Sembrava fatta, l'inizio di una nuova era con Ralf Rangnick al comando. Poi il campo ha premiato il lavoro di Pioli e il Milan ha fatto dietrofront: "Ha meritato la conferma anche per la persona che è, sempre focalizzata sugli obiettivi", l'allenatore tedesco - che in rossonero avrebbe ricoperto il ruolo di manager ad ampio raggio - ha dichiarato in una lunga intervista alla Gazzetta dello Sport. "Se poi è una scelta giusta per il club nel medio-lungo periodo è un'altra questione".
Rangnick punta il dito contro l'attuale gestione: "Non conosco Boban e Maldini quindi non voglio dare giudizi", continua. "Ma la società è davvero contenta dei risultati ottenuti rispetto ai soldi spesi negli ultimi anni?"
Il suo Milan sarebbe già stato diverso: "Il club mi aveva cercato a ottobre quando era quasi in zona retrocessione", Rangnick racconta i retroscena della trattativa saltata. "Con me volevano una svolta: io lavoro sulla crescita di giovani calciatori, non è nel mio stile puntare su elementi come Kjaer o Ibra (QUI le ultime sul rinnovo). Non perché non siano di livello - lo svedese sicuramente è un fuoriclasse -, ma perché preferisco creare valori e sviluppare talenti. E' semplicemente la mia idea, diversa".

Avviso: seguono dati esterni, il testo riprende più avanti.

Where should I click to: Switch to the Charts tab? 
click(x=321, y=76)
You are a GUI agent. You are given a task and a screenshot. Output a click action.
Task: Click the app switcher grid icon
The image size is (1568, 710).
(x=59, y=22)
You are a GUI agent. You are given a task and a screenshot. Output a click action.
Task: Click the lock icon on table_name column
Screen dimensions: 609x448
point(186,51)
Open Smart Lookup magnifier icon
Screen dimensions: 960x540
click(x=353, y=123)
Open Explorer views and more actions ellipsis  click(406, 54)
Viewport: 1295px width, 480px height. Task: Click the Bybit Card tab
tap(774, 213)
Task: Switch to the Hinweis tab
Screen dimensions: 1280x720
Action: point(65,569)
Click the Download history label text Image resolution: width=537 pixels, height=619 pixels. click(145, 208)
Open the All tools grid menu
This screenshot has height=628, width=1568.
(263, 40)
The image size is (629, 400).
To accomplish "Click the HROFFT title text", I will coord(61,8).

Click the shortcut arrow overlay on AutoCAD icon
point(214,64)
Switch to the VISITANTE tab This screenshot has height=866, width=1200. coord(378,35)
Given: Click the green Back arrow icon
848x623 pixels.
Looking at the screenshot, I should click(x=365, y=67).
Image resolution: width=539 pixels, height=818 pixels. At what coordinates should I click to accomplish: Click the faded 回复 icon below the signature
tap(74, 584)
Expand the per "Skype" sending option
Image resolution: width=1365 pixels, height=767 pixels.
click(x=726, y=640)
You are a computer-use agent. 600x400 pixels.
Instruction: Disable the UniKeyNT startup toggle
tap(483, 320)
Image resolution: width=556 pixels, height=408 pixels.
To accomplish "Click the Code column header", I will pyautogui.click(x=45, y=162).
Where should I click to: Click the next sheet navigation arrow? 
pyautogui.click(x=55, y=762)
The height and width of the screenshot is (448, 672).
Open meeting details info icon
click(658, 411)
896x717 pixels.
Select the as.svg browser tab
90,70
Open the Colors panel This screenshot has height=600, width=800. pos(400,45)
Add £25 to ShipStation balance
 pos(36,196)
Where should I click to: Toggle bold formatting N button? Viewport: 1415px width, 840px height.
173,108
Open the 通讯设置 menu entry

Come potranno migliorare i rossoneri? "Dandosi un obiettivo concreto, come la Champions", continua Rangnick. "L'esempio è a 30 km da Milano: l'Atalanta ha un terzo del fatturato del Milan eppure guardate dov'è arrivata. I Percassi hanno investimenti intelligenti, hanno un settore giovanile all'avanguardia. E poi hanno Gasperini, da cui c'è tanto da imparare. Come da Conte, dall'altra parte di Milano".